Contexts contribute substantially to any human conversation, and human-to-chatbot conversations should not be an exception. There are situations when similar utterances can mean completely different things – depending on the topic of the conversation before that utterance was used.
Let’s consider a chatbot that can do two things – tell the weather or current time in any city on Earth, for example. The conversation with this chatbot can look like this:
- USER: Hey, what’s the weather in London now?
- BOT: It’s hot and sunny in London!
- USER: How about New York?
- BOT: It’s raining there
- USER: And the time is?
Notice that at this point in the conversation the user does not specify which city she would like to check the time in, but based on the previous conversation history, most probably, it’s New York.

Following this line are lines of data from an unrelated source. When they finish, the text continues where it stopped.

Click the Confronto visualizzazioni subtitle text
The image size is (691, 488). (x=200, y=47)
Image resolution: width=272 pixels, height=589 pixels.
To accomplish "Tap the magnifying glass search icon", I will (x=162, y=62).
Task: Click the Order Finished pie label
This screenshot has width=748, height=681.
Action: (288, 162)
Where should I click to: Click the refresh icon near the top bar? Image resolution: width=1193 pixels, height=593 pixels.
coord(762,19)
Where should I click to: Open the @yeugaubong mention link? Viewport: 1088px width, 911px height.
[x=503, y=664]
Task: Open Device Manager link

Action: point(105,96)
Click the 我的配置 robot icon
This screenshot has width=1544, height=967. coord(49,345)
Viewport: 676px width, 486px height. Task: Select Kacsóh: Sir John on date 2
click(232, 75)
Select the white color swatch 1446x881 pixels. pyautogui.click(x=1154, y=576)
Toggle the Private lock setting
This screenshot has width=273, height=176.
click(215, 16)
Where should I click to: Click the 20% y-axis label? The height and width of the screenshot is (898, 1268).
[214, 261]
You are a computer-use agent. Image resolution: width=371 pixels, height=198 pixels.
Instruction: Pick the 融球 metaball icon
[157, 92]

- BOT: It’s 4 pm in New York.
- USER: And in London?
Again, the utterance does not give any clue on what the user would like to achieve – check time or weather. But the context tells us that most probably the question is about time.
- BOT: It’s 9 pm in London.
To be able to distinguish between “check_time” and “check_weather” intents, your chatbot will have to store the current conversation context somewhere. The easiest way to achieve this in Activechat is with user attributes.
Let’s check another example – a restaurant chatbot that can calculate prices for food delivery and for table reservations. There could be two skills in this chatbot – one to calculate the delivery cost, and another to calculate the reservation cost. Both can be triggered with “How much will it be?” utterance, but the correct choice of the intent (and thus skill) will depend on the context of the conversation.
When using native Dialogflow integration in Activechat, you can set a context before sending the user’s message to the NLP engine, and specify which contexts a specific intent is associated with. In this case, even if two intents have the same utterances defined, the context will define which one will be triggered. We’ll get deeper into this in the Connecting Dialogflow agents manual.